L’Autorità Nazionale Anticorruzione (ANAC) ha accertato la violazione del divieto di pantouflage previsto dall’art. 53, comma 16-ter, del D.Lgs. 165/2001.
Il caso riguarda l’assunzione di un ex dipendente comunale da parte di una società privata che era stata destinataria dell’attività del Comune, svolta proprio tramite i poteri negoziali esercitati in precedenza dallo stesso dipendente.
L’assunzione è avvenuta due giorni dopo le dimissioni dal Comune, senza rispettare il periodo di raffreddamento triennale previsto dalla legge.
L’Autorità ha deliberato:
- la nullità del contratto di lavoro tra la società privata e l’ex dipendente;
- il divieto per la società di contrattare per tre anni con il Comune interessato;
- l’obbligo di restituzione dei compensi eventualmente percepiti dall’ex dipendente in conseguenza dell’assunzione irregolare.

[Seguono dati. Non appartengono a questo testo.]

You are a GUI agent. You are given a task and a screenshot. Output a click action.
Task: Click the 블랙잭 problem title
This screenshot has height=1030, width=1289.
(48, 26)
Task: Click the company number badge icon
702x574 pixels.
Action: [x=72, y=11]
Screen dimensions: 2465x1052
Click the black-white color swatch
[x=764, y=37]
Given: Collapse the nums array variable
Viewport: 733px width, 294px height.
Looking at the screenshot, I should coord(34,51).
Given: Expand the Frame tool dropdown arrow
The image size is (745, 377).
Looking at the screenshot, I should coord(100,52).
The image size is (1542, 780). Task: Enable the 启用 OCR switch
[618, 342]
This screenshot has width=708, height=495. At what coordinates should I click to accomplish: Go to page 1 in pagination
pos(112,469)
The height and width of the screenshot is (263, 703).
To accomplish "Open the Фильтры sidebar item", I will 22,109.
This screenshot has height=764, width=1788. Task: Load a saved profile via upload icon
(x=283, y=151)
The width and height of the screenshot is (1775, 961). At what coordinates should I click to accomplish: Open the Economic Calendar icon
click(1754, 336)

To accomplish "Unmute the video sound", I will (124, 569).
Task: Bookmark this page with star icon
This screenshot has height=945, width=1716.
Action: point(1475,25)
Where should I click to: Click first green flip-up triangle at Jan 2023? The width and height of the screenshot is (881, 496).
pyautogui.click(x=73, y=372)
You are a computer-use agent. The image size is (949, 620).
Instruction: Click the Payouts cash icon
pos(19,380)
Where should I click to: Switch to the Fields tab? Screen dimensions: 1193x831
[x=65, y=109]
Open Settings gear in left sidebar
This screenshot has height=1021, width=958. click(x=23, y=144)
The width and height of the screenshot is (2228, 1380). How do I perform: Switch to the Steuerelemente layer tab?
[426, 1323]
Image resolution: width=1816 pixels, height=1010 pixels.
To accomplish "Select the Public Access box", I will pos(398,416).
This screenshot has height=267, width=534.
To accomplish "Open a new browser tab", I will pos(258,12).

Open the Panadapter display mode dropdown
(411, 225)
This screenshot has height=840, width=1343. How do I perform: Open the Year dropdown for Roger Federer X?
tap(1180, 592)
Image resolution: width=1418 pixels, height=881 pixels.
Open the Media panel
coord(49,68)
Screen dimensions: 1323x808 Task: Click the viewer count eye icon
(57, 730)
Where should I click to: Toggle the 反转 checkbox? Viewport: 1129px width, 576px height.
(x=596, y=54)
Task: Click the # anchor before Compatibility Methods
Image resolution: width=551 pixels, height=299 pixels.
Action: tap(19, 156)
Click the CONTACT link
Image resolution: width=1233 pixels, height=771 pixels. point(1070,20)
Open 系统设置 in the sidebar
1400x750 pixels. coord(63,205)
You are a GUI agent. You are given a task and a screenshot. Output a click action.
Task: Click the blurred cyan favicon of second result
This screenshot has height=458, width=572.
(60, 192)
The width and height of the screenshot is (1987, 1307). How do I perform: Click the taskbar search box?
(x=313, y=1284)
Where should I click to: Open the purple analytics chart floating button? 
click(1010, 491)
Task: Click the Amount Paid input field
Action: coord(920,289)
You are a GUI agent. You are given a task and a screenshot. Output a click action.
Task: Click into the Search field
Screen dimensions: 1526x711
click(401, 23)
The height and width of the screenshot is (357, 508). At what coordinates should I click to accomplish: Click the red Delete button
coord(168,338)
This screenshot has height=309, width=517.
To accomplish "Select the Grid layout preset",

Il riferimento normativo su cui si basa la delibera è l’art. 53, comma 16-ter, D.Lgs. 165/2001:
“I dipendenti pubblici che, negli ultimi tre anni di servizio, hanno esercitato poteri autoritativi o negoziali per conto della Pubblica Amministrazione non possono, nei tre anni successivi alla cessazione, svolgere attività lavorativa o professionale presso i soggetti privati destinatari dell’attività medesima”.
Si sottolinea l’importanza di questa decisione nel rafforzare il principio di integrità e imparzialità dell’amministrazione pubblica.
Il divieto di pantouflage non è una mera formalità, ma uno strumento essenziale per evitare conflitti d’interesse e commistioni tra pubblico e privato che possono minare la fiducia dei cittadini nelle istituzioni.